Which Precious Metal Should You Own?

Have you ever wondered about the choices you face when you decide to invest in precious metals? There are plenty of them, and it’s best to think them through before calling a dealer to make a bullion purchase.

Of course, we’re beginning with the assumption that you have set some capital aside in order to buy physical metals (PMs), not gold-mining stock, silver ETFs (exchange-traded funds), or stock options on mining company shares.

Here’s the rundown on the pros and cons of each of the “Big Four” precious metals. Remember, there’s no law that says you have to purchase only one. Many investors accumulate different combinations of PMs for all sorts of reasons. Anyway, here are the key points to keep in mind when you set out to make your first PM purchase.

Gold

Gold, along with silver, are the most popular metals that investors buy. The main advantage of gold is that you can sell it any time you wish. There’s no shortage of buyers. Plus, storage space is not a problem unless you’re very wealthy. Why?

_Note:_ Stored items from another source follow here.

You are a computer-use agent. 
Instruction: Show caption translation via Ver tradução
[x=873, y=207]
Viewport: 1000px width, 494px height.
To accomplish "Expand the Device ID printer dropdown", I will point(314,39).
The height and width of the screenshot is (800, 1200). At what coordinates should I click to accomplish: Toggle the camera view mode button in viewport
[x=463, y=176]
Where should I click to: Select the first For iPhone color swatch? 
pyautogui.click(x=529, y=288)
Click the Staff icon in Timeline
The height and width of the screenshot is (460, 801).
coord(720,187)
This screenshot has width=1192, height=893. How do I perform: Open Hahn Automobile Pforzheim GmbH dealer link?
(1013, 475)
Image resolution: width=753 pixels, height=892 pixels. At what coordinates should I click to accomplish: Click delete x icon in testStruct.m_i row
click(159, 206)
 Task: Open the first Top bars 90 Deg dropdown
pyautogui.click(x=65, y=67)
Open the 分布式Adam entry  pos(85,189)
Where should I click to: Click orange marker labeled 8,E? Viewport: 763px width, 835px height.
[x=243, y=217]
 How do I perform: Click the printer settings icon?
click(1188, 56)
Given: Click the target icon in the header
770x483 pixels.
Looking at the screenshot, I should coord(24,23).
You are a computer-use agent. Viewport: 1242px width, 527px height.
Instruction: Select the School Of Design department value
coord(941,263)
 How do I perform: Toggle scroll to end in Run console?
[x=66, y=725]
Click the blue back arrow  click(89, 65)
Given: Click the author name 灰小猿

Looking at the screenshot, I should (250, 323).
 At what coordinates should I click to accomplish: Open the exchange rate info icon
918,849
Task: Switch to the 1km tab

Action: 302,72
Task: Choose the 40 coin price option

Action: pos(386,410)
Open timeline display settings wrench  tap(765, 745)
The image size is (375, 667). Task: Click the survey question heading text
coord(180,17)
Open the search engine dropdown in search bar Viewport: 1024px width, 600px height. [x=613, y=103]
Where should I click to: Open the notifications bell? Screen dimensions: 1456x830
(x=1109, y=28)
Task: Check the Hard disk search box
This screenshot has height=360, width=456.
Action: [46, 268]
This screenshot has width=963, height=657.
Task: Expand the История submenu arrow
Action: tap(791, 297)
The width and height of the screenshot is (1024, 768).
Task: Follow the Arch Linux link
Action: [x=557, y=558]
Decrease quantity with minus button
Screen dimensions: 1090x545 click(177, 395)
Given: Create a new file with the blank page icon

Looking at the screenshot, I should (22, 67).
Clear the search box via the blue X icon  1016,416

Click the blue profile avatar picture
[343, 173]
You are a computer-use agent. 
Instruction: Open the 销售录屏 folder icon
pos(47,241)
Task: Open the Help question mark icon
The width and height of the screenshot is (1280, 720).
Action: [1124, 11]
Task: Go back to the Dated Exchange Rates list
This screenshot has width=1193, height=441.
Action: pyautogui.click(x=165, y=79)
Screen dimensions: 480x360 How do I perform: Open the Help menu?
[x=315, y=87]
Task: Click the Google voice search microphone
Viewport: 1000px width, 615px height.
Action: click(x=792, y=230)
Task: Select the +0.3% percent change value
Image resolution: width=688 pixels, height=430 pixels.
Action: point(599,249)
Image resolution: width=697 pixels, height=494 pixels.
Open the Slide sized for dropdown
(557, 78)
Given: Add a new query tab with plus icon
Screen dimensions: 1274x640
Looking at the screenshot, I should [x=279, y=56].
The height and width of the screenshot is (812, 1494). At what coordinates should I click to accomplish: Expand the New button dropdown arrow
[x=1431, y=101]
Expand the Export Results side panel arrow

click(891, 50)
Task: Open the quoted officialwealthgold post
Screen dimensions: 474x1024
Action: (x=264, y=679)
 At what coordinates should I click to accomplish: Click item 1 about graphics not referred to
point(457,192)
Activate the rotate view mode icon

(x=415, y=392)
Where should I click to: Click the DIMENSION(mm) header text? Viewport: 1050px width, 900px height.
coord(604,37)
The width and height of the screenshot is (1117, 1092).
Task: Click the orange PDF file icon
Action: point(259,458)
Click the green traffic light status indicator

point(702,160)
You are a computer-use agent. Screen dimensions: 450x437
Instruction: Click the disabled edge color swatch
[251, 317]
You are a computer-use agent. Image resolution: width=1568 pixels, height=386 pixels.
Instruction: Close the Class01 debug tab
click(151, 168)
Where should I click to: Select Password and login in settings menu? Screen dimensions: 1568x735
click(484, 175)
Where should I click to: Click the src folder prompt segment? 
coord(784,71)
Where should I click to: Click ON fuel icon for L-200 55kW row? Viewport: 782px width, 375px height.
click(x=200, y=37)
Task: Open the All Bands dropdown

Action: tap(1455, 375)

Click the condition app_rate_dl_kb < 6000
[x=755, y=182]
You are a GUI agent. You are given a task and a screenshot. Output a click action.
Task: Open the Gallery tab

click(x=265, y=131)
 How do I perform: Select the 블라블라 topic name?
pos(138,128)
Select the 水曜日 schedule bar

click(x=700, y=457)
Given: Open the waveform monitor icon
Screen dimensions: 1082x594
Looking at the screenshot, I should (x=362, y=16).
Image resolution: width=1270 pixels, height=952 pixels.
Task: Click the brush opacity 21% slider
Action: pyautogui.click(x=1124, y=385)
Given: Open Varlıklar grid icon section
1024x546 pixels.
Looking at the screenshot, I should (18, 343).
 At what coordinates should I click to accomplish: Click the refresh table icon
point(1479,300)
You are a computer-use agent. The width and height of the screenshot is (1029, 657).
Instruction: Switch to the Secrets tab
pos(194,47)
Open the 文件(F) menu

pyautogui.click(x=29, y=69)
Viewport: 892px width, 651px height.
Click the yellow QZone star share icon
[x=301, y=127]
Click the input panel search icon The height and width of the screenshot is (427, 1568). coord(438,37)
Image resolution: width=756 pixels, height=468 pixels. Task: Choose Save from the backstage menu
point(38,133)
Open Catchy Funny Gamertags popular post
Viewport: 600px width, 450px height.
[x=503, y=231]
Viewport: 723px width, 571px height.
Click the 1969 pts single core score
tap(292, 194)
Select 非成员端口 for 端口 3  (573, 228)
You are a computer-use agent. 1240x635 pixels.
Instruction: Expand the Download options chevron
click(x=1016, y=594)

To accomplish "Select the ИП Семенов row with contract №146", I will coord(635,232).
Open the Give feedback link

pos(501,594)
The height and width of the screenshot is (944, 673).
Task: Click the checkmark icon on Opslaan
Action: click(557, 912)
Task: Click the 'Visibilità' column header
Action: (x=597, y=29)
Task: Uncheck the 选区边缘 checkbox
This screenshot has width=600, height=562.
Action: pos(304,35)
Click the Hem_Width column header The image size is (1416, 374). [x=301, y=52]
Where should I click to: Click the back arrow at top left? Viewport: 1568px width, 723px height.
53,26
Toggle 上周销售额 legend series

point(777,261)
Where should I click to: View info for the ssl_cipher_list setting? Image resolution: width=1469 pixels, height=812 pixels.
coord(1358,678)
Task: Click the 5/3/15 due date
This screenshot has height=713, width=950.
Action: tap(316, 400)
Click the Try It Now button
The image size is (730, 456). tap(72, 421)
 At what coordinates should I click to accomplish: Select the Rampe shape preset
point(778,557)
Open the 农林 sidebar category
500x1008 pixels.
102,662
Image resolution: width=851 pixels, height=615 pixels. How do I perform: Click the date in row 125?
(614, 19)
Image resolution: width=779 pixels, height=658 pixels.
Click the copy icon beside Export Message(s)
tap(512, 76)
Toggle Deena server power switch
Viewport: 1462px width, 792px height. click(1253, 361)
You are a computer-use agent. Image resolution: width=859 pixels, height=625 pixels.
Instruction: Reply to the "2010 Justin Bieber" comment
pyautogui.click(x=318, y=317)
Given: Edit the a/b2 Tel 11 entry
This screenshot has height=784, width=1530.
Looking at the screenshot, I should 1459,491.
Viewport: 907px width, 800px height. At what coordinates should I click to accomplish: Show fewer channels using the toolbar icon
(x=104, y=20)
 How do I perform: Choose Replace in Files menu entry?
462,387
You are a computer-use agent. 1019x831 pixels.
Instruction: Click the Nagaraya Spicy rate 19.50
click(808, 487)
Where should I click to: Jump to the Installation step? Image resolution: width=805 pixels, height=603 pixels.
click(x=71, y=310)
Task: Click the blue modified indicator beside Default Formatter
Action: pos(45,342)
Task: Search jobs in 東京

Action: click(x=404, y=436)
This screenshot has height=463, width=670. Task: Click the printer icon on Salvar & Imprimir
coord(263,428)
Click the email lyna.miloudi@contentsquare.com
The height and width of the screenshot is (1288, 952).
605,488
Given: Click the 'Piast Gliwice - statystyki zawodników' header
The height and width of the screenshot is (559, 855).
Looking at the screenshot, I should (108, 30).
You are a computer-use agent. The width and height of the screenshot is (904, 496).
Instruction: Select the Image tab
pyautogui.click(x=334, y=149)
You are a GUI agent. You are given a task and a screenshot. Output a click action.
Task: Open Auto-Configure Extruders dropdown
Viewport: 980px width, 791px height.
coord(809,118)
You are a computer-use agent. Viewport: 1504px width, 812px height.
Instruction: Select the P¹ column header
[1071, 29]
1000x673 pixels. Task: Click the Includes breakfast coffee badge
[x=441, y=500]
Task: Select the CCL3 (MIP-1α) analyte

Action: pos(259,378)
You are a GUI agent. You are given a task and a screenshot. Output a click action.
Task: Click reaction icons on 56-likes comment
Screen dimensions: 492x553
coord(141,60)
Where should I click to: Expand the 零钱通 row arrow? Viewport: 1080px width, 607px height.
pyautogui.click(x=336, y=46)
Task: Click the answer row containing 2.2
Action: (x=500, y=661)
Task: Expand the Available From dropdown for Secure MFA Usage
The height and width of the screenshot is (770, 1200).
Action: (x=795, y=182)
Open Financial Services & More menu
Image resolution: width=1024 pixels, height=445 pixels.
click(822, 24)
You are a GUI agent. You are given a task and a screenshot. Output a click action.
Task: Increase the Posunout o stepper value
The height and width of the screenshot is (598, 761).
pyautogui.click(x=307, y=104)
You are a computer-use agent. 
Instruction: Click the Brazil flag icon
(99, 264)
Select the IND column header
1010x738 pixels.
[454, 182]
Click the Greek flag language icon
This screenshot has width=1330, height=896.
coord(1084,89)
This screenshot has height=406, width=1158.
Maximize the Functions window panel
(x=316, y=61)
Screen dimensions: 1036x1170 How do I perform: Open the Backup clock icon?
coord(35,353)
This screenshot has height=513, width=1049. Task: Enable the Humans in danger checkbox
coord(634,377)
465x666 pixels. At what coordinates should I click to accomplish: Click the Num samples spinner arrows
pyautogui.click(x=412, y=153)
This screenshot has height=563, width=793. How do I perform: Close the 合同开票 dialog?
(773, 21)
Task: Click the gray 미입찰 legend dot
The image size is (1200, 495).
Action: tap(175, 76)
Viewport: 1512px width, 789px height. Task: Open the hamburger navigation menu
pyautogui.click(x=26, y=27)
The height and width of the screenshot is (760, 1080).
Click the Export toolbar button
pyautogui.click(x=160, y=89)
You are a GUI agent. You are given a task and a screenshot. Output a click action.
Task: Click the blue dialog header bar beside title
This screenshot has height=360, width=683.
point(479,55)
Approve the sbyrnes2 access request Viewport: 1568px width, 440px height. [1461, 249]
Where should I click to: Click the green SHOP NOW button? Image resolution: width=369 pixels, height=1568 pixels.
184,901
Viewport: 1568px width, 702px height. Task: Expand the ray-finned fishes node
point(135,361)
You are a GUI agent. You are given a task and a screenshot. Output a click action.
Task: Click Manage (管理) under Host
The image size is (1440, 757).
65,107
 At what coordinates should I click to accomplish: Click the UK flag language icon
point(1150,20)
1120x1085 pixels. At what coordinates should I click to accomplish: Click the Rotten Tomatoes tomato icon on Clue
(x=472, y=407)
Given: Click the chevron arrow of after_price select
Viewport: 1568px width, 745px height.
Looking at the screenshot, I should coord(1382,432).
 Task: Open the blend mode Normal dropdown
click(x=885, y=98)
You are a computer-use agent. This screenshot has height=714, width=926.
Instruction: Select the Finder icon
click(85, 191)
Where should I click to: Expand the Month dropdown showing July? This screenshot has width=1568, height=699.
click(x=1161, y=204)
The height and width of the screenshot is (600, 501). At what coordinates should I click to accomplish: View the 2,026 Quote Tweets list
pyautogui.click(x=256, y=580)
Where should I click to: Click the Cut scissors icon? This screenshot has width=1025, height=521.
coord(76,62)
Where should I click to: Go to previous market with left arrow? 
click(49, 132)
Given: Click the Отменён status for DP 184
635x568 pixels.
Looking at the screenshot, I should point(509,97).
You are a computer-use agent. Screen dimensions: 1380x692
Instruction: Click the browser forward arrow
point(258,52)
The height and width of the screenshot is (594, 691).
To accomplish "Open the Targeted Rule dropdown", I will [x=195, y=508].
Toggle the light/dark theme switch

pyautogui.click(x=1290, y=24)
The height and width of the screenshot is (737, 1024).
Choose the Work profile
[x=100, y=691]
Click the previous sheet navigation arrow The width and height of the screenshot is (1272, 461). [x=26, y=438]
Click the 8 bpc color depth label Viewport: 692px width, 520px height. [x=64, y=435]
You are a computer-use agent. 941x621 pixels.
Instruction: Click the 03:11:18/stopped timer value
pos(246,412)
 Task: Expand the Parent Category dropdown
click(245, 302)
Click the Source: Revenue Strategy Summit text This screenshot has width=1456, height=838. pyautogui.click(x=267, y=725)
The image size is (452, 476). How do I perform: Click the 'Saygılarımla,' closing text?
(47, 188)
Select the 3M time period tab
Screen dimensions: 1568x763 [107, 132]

It’s because gold is currently selling for about $1,900 per troy ounce. So, even if you bought $10,000 worth and stashed it all in a safe-deposit box, the entire “pile” would only consist of about five round coins that are each roughly the size of a half-dollar. That’s not much space.

The downside of buying gold is that if you want to liquidate just a portion of your holdings, you’re usually stuck having to sell at least an ounce of it, which is a considerable amount of money.

Yes, you can buy and store half-ounce, quarter-ounce, tenth-ounce, and even twentieth-ounce gold bullion coins and bars. However, when you buy small, incremental pieces, less than an ounce in weight, you pay a much higher premium for them.

Silver

Many first-time PM investors prefer silver because you don’t have to “commit” to a large dollar-value purchase. For instance, the current per-ounce price of silver is about $28, with most dealers charging anywhere from a $1 to $5 markup on sales of rounds or bars.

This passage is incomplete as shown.